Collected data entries
↓↓↓

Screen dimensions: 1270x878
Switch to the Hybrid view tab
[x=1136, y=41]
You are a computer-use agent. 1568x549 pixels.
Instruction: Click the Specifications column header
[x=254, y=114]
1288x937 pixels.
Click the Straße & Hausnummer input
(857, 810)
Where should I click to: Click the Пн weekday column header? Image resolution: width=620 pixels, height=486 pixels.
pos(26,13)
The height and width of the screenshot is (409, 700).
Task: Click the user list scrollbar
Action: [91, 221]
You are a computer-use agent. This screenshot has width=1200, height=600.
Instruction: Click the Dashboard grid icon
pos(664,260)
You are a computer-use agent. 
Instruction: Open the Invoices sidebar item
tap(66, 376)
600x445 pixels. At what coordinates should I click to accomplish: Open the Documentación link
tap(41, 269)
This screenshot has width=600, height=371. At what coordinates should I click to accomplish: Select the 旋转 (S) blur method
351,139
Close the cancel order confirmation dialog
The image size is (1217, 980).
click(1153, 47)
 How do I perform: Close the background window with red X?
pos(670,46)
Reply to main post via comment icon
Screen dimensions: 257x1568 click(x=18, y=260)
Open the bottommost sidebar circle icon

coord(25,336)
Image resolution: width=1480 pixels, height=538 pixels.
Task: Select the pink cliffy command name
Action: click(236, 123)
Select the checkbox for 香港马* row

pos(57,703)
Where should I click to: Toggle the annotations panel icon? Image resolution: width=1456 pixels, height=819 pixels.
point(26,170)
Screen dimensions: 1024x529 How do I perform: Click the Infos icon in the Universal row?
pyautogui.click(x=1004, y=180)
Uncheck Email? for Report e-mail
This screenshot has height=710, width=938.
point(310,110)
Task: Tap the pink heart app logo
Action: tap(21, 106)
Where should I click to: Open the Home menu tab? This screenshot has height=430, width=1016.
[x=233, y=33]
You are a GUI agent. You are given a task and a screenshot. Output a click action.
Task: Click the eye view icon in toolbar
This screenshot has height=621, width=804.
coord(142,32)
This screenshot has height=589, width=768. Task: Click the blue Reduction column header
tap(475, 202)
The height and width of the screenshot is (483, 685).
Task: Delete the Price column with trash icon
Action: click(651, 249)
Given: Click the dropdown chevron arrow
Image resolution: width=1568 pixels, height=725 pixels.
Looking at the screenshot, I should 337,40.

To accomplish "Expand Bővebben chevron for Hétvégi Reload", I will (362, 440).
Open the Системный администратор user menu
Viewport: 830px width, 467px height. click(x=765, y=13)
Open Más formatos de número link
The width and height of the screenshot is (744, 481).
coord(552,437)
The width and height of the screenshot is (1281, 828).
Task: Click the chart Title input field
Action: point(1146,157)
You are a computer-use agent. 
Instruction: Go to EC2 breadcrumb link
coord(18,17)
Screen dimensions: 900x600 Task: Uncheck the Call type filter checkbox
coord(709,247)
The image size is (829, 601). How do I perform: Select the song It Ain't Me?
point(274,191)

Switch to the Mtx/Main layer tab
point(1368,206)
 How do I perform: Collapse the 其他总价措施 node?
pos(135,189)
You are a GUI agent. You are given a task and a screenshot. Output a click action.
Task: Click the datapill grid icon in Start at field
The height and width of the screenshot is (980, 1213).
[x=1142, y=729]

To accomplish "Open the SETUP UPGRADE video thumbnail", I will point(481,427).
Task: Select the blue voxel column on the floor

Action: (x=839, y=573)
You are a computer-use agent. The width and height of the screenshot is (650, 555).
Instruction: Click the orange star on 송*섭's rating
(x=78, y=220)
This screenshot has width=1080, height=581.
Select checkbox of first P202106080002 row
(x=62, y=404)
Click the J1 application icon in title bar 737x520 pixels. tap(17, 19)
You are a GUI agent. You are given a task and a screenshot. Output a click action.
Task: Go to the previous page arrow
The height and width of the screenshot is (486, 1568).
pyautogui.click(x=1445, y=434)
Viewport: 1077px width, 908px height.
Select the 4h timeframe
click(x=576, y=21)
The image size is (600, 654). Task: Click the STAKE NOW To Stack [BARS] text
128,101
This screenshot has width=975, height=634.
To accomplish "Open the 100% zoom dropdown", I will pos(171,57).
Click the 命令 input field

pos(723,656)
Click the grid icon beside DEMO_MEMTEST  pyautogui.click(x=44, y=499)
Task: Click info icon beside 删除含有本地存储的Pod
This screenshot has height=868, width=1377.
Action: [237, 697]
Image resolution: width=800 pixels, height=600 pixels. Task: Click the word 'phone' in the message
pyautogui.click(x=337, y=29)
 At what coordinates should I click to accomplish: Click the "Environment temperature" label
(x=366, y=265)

↑↑↑

== Exercise details ==
Top to bottom, transcribe every line above exactly.

== Response for this exercise ==
Screen dimensions: 1270x878
Switch to the Hybrid view tab
[x=1136, y=41]
You are a computer-use agent. 1568x549 pixels.
Instruction: Click the Specifications column header
[x=254, y=114]
1288x937 pixels.
Click the Straße & Hausnummer input
(857, 810)
Where should I click to: Click the Пн weekday column header? Image resolution: width=620 pixels, height=486 pixels.
pos(26,13)
The height and width of the screenshot is (409, 700).
Task: Click the user list scrollbar
Action: [91, 221]
You are a computer-use agent. This screenshot has width=1200, height=600.
Instruction: Click the Dashboard grid icon
pos(664,260)
You are a computer-use agent. 
Instruction: Open the Invoices sidebar item
tap(66, 376)
600x445 pixels. At what coordinates should I click to accomplish: Open the Documentación link
tap(41, 269)
This screenshot has width=600, height=371. At what coordinates should I click to accomplish: Select the 旋转 (S) blur method
351,139
Close the cancel order confirmation dialog
The image size is (1217, 980).
click(1153, 47)
 How do I perform: Close the background window with red X?
pos(670,46)
Reply to main post via comment icon
Screen dimensions: 257x1568 click(x=18, y=260)
Open the bottommost sidebar circle icon

coord(25,336)
Image resolution: width=1480 pixels, height=538 pixels.
Task: Select the pink cliffy command name
Action: click(236, 123)
Select the checkbox for 香港马* row

pos(57,703)
Where should I click to: Toggle the annotations panel icon? Image resolution: width=1456 pixels, height=819 pixels.
point(26,170)
Screen dimensions: 1024x529 How do I perform: Click the Infos icon in the Universal row?
pyautogui.click(x=1004, y=180)
Uncheck Email? for Report e-mail
This screenshot has height=710, width=938.
point(310,110)
Task: Tap the pink heart app logo
Action: tap(21, 106)
Where should I click to: Open the Home menu tab? This screenshot has height=430, width=1016.
[x=233, y=33]
You are a GUI agent. You are given a task and a screenshot. Output a click action.
Task: Click the eye view icon in toolbar
This screenshot has height=621, width=804.
coord(142,32)
This screenshot has height=589, width=768. Task: Click the blue Reduction column header
tap(475, 202)
The height and width of the screenshot is (483, 685).
Task: Delete the Price column with trash icon
Action: click(651, 249)
Given: Click the dropdown chevron arrow
Image resolution: width=1568 pixels, height=725 pixels.
Looking at the screenshot, I should 337,40.

To accomplish "Expand Bővebben chevron for Hétvégi Reload", I will (362, 440).
Open the Системный администратор user menu
Viewport: 830px width, 467px height. click(x=765, y=13)
Open Más formatos de número link
The width and height of the screenshot is (744, 481).
coord(552,437)
The width and height of the screenshot is (1281, 828).
Task: Click the chart Title input field
Action: point(1146,157)
You are a computer-use agent. 
Instruction: Go to EC2 breadcrumb link
coord(18,17)
Screen dimensions: 900x600 Task: Uncheck the Call type filter checkbox
coord(709,247)
The image size is (829, 601). How do I perform: Select the song It Ain't Me?
point(274,191)

Switch to the Mtx/Main layer tab
point(1368,206)
 How do I perform: Collapse the 其他总价措施 node?
pos(135,189)
You are a GUI agent. You are given a task and a screenshot. Output a click action.
Task: Click the datapill grid icon in Start at field
The height and width of the screenshot is (980, 1213).
[x=1142, y=729]

To accomplish "Open the SETUP UPGRADE video thumbnail", I will point(481,427).
Task: Select the blue voxel column on the floor

Action: (x=839, y=573)
You are a computer-use agent. The width and height of the screenshot is (650, 555).
Instruction: Click the orange star on 송*섭's rating
(x=78, y=220)
This screenshot has width=1080, height=581.
Select checkbox of first P202106080002 row
(x=62, y=404)
Click the J1 application icon in title bar 737x520 pixels. tap(17, 19)
You are a GUI agent. You are given a task and a screenshot. Output a click action.
Task: Go to the previous page arrow
The height and width of the screenshot is (486, 1568).
pyautogui.click(x=1445, y=434)
Viewport: 1077px width, 908px height.
Select the 4h timeframe
click(x=576, y=21)
The image size is (600, 654). Task: Click the STAKE NOW To Stack [BARS] text
128,101
This screenshot has width=975, height=634.
To accomplish "Open the 100% zoom dropdown", I will pos(171,57).
Click the 命令 input field

pos(723,656)
Click the grid icon beside DEMO_MEMTEST  pyautogui.click(x=44, y=499)
Task: Click info icon beside 删除含有本地存储的Pod
This screenshot has height=868, width=1377.
Action: [237, 697]
Image resolution: width=800 pixels, height=600 pixels. Task: Click the word 'phone' in the message
pyautogui.click(x=337, y=29)
 At what coordinates should I click to accomplish: Click the "Environment temperature" label
(x=366, y=265)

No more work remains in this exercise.